Après les réformes entreprises par le ministre indien de l’Économie, Manmohan Singh (1991), le groupe Tata relève résolument le défi de la mondialisation. Son processus d’acquisition des technologies modernes se fait, tout naturellement, selon deux axes :
• Rachat d’entreprises étrangères (En 2004, Tata, alors surtout fabricant d’acier et de trains, rachète la division Camions de la coréenne Daewoo.)
• Accords de coopération (En 2007, Tata s’associe avec l’italienne Fiat pour construire des automobiles sur le territoire indien.)
Le groupe Tata demeure un acteur de premier plan dans le secteur mondial de l’acier, qui est d’ailleurs dominé par une autre multinationale indienne, le groupe ArcelorMitall (94,4 milliards de chiffre d’affaires pour ArcelorMittal, et 27,7 pour Tata Steel, en 2011-2012).
Note : Les données sur les chiffres d’affaires et les profits cités dans cet encadré sont tirés de Fortune Global 500.
Note : Tous les chiffres cités dans ce dossier sans précision explicite de la source proviennent de la base de données IDM de la Banque mondiale.
Définitions
Radicale
Selon le courant radical, seule une intervention appropriée de l’État peut venir à bout de certains problèmes économiques.
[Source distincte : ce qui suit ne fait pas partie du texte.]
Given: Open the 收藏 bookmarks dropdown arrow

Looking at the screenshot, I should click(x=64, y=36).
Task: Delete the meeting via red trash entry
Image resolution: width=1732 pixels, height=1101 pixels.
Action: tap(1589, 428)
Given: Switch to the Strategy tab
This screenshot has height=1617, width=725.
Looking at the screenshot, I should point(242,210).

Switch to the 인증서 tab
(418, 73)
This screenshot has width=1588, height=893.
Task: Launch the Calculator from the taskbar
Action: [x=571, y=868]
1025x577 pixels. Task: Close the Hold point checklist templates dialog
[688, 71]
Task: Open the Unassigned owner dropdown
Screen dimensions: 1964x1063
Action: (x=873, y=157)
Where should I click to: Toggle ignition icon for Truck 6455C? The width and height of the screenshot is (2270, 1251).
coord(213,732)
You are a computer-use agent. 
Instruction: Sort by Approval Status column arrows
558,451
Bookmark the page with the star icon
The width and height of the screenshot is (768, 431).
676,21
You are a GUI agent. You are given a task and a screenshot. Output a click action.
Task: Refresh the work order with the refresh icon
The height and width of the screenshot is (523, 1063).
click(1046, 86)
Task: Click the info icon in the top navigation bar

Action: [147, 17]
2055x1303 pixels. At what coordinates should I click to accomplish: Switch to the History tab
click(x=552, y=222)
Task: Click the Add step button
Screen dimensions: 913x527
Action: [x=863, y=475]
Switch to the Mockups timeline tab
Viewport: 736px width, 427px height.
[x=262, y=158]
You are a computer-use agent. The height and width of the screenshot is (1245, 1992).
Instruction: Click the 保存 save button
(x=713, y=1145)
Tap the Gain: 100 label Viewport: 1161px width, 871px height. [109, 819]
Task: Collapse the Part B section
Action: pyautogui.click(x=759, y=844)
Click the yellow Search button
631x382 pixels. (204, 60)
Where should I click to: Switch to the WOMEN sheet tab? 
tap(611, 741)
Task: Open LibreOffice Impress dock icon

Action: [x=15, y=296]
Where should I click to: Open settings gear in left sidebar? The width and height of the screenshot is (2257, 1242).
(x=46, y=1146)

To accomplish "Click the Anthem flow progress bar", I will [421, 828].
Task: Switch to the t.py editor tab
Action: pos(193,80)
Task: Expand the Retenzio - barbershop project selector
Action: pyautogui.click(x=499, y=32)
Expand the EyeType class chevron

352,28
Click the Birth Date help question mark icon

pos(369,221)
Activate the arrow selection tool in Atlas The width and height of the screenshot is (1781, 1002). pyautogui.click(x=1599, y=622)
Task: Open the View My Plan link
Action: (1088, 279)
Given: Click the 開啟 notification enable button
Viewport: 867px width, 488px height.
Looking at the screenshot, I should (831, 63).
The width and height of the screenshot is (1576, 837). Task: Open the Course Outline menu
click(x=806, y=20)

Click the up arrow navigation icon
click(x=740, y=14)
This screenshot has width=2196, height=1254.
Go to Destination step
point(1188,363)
Selon le courant libéral, ce but ne peut être atteint que par le respect des mécanismes du marché (offre et demande).
Substitution des importations
Politique qui consiste à encourager la production sur place des produits habituellement importés par un pays en développement. Ce type d’industrialisation donne généralement des effets immédiats (le marché existe déjà), mais son effet d’entraînement à plus long terme sur l’ensemble de l’économie est limité.
Développement autocentré
Stratégie de développement économique qui s’appuie sur les entreprises, le savoir-faire, l’épargne et le marché locaux, à l’abri du parapluie protectionniste.
Licence d’importation
Permis administratif délivré à un importateur. Parfois, les licences d’importation sont si difficiles à obtenir qu’elles servent en réalité de barrières protectionnistes déguisées.
Demande globale
Ensemble de la demande de produits finis à l’échelle d’un pays ou d’un territoire. La demande globale est composée de la consommation (achats des ménages), de l’investissement (achats des entreprises et, dans une moindre mesure, de l’État), des services publics et des exportations nettes (achats des pays étrangers moins les importations). La demande globale a une influence déterminante sur le niveau de production à court terme.
Service de la dette
Le service de la dette représente le paiement des intérêts et le remboursement du capital arrivé à échéance. Dans le cas d’une dette extérieure, le poids de la dette est mesuré par le ratio du service de la dette, c’est-à-dire le rapport entre le service de la dette (le montant de devises à rembourser) et les exportations (les recettes de devises).
Balance des revenus de placements
La balance des revenus de placements regroupe les intérêts et les dividendes versés aux étrangers et ceux reçus par les résidants.
Coefficient d’ouverture
Rapport mesurant le degré de dépendance d’une économie envers le marché international. Le coefficient d’exportation est égal au montant des exportations divisé par le PIB. Le coefficient d’importation est égal au montant des importations divisé par le PIB. Le coefficient d’ouverture est égal à la moyenne des deux coefficients précédents.